3 > La garantie de bon fonctionnement et de durabilité raisonnable des biens prévue à la LPC entre en vigueur à l'expiration de la garantie conventionnelle offerte par le fabricant du produit. 

4 > Lors de vos pérégrinations sur le web, votre attention se porte sur un message publicitaire d'un centre de conditionnement physique de votre localité. Vous êtes notamment attiré par l'offre d'un abonnement de 5 ans à un prix très avantageux. Vous hésitez notamment parce qu'il est mentionné que cette offre est valable dans la mesure où le paiement est effectué en un seul versement payable au jour 1 de fréquentation. Toutes ces pratiques sont interdites par la LPC.

5 > Sauf exception et à certaines conditions, le fait pour un commerçant de demander un acompte avant la livraison du bien ou l'exécution des services faisant l'objet d'un contrat n'est pas interdit par la LPC.

6 > Vivant une période difficile sur le plan des finances personnelles et devant faire face à quelques imprévus, vous êtes tentés par les offres de prêts instantanés de dépannage qui pullulent sur le web. On y offre par exemple des prêts de 1000 $ remboursables sur quelques mois et pouvant être accordés dans l'heure sans enquête de crédit.

Le taux de crédit affiché est de 28 %, ce qui vous apparaît cher, mais peut être «raisonnable» dans ces circonstances. Vous remarquez une mention indiquant que vous devrez par ailleurs assumer des frais d'administration et de courtage de quelque 350 $ qui sont inclus dans les remboursements périodiques. Cette manière de calculer et divulguer les frais de crédit est interdite par la LPC. 

7 > Les acheteurs de résidences neuves peuvent bénéficier d'une garantie d'une durée de 5 ans offrant une protection à l'égard des vices de conception, de construction ou de réalisation. Il en est de même à l'égard des vices de sol. Cette garantie n'est cependant pas obligatoire et il faut en négocier l'inclusion au contrat avec le constructeur. 

8 > Vous vous êtes présenté dans un centre de villégiature après avoir gagné un tirage vous valant un séjour d'une fin de semaine. Une fois sur les lieux vous essuyez le feu nourri de vendeurs vous vantant les mérites d'un système de points vacances offert à prix d'aubaine, points pouvant être utilisés dans différentes destinations.

De guerre lasse, vous signez le contrat sur-le-champ, car l'offre ne tient que pour le week-end.
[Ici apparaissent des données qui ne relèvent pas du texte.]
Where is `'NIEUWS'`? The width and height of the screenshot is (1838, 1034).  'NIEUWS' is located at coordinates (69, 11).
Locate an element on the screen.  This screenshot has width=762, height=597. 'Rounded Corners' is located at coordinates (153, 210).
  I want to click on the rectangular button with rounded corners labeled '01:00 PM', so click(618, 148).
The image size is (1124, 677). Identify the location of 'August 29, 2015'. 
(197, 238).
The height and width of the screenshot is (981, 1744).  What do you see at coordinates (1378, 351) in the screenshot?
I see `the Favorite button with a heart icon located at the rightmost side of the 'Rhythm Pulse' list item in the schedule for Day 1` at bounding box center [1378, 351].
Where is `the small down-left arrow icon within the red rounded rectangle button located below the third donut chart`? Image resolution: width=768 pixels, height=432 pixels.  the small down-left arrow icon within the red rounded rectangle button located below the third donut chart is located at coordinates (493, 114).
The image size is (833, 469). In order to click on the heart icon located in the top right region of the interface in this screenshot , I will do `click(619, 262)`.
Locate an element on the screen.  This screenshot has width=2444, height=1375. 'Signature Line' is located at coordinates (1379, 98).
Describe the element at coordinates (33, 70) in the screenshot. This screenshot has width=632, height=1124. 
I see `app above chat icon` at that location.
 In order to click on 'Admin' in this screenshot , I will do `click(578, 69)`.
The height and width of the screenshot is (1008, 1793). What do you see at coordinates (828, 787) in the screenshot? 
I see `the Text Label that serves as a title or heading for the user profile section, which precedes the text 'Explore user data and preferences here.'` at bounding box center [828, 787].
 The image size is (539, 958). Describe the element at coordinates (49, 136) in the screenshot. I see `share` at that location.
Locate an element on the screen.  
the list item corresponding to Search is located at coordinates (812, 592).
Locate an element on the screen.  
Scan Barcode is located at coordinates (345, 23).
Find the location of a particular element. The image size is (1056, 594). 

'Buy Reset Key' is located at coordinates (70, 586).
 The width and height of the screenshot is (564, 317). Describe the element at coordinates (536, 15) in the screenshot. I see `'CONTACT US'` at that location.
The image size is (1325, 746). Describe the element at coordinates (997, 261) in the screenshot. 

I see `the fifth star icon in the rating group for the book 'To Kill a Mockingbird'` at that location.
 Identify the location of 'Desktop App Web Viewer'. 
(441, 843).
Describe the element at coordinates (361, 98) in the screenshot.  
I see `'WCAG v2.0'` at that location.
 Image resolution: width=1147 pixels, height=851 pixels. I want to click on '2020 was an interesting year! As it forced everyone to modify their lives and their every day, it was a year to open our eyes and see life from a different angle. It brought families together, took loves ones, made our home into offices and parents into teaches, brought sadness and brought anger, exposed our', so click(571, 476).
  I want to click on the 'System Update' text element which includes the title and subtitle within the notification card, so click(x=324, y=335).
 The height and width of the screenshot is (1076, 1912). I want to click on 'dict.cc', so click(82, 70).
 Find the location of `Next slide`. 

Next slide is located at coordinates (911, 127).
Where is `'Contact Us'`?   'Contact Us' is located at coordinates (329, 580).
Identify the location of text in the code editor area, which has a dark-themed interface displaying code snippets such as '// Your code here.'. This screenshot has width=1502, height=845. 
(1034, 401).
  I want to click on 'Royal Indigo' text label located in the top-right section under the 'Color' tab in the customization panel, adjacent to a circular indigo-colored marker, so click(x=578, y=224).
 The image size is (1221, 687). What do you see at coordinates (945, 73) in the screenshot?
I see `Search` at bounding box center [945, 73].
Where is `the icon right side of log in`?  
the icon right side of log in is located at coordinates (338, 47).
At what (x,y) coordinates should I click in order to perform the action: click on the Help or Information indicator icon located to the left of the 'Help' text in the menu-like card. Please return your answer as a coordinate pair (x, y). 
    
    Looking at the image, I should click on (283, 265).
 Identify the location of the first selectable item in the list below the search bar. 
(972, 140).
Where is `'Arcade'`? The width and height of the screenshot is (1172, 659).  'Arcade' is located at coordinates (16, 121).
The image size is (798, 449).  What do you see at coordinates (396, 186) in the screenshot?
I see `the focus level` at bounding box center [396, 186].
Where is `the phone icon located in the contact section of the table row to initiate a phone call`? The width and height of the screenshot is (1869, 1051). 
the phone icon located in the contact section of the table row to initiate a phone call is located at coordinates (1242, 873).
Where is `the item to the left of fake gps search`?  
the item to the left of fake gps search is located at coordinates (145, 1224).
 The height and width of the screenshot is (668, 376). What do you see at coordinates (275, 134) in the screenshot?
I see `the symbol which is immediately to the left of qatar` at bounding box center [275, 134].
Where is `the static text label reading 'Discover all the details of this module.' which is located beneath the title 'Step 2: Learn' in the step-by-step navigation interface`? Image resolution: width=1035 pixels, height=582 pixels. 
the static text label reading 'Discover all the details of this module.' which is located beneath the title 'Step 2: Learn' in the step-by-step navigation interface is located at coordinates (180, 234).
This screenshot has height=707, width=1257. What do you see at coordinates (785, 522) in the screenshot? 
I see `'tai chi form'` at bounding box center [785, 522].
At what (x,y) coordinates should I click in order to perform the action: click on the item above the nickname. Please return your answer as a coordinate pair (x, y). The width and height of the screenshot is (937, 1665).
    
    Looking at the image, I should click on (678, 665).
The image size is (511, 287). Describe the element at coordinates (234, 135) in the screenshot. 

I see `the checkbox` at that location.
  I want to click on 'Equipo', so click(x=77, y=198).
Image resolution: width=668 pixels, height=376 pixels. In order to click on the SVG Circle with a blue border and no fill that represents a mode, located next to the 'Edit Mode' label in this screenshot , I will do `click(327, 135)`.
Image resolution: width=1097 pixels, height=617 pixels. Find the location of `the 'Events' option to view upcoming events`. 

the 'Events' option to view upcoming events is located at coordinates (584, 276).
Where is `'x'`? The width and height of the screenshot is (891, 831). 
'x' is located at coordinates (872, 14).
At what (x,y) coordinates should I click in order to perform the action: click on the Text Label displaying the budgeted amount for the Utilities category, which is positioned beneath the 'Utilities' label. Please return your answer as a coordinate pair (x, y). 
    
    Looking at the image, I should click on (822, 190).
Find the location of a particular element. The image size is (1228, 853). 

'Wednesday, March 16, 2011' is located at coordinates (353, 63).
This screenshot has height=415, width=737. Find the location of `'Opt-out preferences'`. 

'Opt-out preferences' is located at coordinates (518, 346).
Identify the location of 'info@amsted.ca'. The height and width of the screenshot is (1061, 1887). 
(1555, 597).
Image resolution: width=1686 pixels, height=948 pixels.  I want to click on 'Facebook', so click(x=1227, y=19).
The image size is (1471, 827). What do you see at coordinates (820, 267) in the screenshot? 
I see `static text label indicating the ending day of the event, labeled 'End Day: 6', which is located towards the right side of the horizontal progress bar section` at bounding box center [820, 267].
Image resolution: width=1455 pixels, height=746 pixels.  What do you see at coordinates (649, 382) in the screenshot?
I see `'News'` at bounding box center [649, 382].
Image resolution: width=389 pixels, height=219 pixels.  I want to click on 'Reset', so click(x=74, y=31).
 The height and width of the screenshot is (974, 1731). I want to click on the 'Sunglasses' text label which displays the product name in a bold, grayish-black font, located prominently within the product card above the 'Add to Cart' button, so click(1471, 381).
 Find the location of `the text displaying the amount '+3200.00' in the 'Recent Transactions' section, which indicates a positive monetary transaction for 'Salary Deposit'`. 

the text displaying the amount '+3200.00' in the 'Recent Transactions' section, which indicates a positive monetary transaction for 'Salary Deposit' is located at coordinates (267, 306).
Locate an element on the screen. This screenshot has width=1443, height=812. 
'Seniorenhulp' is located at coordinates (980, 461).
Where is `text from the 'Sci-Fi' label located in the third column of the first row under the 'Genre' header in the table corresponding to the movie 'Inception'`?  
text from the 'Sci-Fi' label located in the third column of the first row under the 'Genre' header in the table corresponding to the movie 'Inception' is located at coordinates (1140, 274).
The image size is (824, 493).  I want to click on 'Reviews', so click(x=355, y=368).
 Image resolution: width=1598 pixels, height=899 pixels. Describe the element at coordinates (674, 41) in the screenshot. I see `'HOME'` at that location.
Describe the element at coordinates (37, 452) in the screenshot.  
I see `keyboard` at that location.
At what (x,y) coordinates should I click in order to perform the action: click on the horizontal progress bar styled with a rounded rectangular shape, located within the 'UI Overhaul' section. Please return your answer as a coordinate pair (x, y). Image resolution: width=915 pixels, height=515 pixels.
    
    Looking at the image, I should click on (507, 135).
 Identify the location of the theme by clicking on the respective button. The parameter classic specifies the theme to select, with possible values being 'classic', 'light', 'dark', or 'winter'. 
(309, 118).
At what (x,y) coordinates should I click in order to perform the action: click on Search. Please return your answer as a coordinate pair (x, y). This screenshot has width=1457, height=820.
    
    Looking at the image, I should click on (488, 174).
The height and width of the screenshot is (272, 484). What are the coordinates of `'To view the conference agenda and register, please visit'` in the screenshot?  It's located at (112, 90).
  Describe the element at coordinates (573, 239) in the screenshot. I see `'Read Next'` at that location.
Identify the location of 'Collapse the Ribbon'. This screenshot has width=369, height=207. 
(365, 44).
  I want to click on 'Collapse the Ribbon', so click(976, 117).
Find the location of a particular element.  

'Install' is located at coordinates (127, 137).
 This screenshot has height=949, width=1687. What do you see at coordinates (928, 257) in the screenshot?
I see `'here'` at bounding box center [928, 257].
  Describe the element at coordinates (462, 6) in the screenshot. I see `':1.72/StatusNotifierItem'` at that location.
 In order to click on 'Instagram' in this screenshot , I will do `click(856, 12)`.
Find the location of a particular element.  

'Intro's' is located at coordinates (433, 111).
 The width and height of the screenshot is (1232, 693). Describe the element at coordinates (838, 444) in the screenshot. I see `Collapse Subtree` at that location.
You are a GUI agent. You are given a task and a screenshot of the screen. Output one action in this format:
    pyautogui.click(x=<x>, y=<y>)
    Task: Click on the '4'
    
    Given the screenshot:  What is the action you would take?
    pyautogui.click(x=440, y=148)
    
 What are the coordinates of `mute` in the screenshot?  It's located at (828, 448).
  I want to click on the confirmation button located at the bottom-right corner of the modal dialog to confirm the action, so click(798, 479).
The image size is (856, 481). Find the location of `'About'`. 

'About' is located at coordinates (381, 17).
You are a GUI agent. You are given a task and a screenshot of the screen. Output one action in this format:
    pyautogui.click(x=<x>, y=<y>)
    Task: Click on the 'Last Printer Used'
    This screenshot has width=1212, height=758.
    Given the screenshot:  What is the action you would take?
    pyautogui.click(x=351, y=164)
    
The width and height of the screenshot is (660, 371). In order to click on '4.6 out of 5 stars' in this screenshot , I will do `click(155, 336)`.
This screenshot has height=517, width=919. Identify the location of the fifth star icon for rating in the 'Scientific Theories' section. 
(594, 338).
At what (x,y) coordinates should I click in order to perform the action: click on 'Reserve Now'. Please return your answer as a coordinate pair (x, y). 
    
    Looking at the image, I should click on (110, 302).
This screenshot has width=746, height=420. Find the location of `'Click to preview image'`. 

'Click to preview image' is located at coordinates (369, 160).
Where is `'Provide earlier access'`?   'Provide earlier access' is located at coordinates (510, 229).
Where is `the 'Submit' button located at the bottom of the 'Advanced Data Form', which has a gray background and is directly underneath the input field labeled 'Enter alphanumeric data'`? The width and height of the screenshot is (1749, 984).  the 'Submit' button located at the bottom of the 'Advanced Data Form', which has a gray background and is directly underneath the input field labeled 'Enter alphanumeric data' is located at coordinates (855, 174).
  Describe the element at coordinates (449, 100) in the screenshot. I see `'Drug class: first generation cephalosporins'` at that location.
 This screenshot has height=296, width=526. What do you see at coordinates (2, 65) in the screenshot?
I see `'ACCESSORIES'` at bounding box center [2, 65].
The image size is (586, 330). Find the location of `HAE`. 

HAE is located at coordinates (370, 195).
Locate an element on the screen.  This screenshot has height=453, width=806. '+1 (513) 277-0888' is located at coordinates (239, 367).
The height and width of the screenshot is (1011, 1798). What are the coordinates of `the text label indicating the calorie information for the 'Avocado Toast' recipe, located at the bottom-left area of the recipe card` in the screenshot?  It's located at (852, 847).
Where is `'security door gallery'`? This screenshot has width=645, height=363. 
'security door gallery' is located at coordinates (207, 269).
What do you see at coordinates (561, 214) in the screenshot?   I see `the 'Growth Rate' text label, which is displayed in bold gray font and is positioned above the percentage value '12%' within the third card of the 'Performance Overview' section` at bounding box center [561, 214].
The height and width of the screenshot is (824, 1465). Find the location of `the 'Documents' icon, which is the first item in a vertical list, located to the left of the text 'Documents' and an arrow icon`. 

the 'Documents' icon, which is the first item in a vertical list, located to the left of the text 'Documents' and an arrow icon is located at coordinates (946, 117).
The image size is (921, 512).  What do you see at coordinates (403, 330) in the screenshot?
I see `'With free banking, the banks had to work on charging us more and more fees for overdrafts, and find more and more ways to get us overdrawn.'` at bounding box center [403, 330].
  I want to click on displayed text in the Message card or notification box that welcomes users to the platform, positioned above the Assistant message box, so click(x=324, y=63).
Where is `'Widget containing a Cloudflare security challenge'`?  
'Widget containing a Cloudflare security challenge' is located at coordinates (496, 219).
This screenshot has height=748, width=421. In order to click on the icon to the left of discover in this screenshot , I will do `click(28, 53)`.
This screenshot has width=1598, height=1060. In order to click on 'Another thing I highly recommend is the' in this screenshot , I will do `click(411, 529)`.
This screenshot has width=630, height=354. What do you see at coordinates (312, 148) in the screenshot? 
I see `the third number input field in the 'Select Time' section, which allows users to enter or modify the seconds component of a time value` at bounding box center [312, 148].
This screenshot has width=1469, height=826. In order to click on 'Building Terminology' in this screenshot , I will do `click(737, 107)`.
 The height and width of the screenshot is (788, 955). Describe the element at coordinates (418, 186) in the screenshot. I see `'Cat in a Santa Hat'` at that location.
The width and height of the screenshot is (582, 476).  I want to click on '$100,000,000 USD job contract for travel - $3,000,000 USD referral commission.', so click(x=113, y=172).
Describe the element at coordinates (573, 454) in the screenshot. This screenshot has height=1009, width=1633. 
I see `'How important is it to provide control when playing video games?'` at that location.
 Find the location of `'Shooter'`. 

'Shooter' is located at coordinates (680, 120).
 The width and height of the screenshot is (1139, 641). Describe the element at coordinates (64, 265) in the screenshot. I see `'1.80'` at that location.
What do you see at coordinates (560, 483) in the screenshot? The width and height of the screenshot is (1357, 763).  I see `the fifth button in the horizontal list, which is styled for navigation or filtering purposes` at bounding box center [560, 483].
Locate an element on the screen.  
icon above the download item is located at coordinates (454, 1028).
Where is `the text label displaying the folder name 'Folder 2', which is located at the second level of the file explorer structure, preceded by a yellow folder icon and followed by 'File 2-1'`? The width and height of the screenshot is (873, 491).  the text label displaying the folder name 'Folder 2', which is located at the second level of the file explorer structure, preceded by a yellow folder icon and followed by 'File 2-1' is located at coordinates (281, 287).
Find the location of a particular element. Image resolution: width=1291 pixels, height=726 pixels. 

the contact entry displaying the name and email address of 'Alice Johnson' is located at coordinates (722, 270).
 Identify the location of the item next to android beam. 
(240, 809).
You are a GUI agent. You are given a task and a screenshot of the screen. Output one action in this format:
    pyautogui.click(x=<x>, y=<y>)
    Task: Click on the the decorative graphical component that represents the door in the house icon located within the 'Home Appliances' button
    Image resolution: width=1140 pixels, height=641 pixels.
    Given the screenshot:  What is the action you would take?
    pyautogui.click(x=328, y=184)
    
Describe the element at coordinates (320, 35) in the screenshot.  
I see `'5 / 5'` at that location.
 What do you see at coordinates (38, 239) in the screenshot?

Dès votre retour à la maison et après avoir repris vos esprits, vous réévaluez la portée de cet engagement pour les 30 prochaines années (!) et vous cherchez à annuler le contrat.

Le commerçant y consent en exigeant cependant le versement de la pénalité de 1000 $ prévue expressément au contrat. Cette pratique est conforme à la LPC dans la mesure où la pénalité était indiquée lisiblement au contrat et le consommateur y a consenti. 

Question 6: calculé conformément aux exigences de la LPC, le taux de crédit effectif serait de l'ordre de 300 % sur une base annuelle.